Les grandes tiges de métal qui sortent de la jambe de Harith témoignent de l’intensité de son accident. Younes, son père, raconte : « A la fin de l’année dernière, les bombardements ont commencé dans notre quartier. Un matin, nous avons décidé de fuir la ville en voiture et une roquette nous est tombée dessus. Mon frère est mort sur le coup, et mon fils a été grièvement blessé. Nos voisins nous ont emmenés à l’hôpital, où nous sommes restés une semaine. » Cet incident marque le début d’une série d’épreuves pour la famille de Harith. « A notre sortie de l’hôpital, nous nous sommes réinstallés dans une zone près de chez nous, mais le mois suivant, les bombardements ont recommencé et nous avons dû fuir à nouveau. Nous avions très peur, nous ne cessions de nous déplacer d’un endroit à un autre, au rythme des explosions. C’est après plusieurs semaines que nous sommes arrivés ici. »

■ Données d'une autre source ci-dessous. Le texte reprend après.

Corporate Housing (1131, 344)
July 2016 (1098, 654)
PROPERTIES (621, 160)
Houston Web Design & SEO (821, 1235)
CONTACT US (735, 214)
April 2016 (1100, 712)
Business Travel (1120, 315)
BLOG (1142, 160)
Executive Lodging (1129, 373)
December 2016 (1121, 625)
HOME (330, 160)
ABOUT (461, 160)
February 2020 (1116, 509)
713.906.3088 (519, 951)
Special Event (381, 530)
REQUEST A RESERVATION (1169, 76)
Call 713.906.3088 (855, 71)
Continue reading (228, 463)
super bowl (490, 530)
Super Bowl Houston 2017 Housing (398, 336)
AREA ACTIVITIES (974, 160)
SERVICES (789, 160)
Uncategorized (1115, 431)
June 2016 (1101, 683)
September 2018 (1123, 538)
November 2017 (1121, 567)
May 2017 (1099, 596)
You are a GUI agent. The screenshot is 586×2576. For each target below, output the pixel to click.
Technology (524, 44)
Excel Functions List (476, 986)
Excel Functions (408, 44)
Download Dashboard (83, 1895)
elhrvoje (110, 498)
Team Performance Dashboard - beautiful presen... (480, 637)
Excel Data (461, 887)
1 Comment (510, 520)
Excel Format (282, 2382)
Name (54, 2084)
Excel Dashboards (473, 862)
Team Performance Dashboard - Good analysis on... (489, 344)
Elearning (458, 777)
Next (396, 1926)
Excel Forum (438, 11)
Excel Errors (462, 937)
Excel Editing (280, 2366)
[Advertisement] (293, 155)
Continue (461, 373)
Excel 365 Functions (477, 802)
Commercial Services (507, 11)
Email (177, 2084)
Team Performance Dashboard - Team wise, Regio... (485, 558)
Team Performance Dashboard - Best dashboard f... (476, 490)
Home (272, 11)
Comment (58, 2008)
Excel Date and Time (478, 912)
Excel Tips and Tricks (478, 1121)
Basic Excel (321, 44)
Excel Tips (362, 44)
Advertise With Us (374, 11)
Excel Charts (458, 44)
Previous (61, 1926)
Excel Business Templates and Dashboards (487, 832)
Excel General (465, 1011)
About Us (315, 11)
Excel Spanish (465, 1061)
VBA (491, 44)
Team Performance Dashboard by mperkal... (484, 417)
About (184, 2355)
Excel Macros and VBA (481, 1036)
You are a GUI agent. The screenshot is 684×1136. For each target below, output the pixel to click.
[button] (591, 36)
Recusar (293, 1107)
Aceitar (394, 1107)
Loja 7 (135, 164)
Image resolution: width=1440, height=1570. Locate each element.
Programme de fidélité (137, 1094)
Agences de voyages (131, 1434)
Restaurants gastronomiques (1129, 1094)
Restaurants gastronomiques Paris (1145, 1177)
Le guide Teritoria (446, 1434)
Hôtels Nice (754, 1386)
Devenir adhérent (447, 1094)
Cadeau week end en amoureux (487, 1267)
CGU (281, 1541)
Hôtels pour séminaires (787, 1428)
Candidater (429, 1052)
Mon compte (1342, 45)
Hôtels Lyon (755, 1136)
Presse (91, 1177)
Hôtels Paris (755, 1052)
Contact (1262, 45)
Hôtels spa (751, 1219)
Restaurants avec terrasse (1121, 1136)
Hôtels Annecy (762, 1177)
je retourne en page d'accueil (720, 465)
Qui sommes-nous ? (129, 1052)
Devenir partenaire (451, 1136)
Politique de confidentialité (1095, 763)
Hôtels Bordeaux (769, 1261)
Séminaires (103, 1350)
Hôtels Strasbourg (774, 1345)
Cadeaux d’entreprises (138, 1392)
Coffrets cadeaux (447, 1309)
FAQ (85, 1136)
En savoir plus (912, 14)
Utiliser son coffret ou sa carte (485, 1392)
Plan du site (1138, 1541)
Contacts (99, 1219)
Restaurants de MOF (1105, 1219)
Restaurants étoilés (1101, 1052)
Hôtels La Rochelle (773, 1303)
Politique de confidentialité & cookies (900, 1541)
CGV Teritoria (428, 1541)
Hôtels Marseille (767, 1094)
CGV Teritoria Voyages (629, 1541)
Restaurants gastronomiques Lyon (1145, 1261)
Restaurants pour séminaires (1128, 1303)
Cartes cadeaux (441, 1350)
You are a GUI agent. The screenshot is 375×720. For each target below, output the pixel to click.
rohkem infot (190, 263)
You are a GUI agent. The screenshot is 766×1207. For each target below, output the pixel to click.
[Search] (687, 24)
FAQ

Harith vit désormais avec dix membres de sa famille, dans une tente du camp de Hasansham. « La vie est dûre ici », ajoute son père, « mais se sentir en sécurité n’a pas de prix. » Nada, la mère du petit garçon, semble avoir plus de difficulté à accepter leur situation que son mari. « Nous vivions tellement bien, il y a encore quelques années. C’est comme s’il y avait un pont entre notre vie passée et notre condition actuelle, et que celui-ci avait été bombardé aussi », dit-elle, visiblement touchée.
Alors que ses parents se confient à Diana, travailleuse sociale de Handicap International, Harith continue ses exercices de réadaptation avec Mohamad. Le kinésithérapeute l’encourage au fil des exercices mais le petit garçon garde les sourcils froncés : chacun de ses mouvements est une épreuve, même plusieurs mois après avoir été blessé. Pour tenter de lui faire oublier la douleur pendant quelques instants, Diana et Mohamad proposent alors une activité de dessin. La travailleuse sociale sort un crayon et un cahier et commence à discuter avec le petit garçon alors qu’il trace une maison sur la première feuille de papier. Pendant ce temps, Mohammad continue de stimuler les muscles de la jambe de Harith.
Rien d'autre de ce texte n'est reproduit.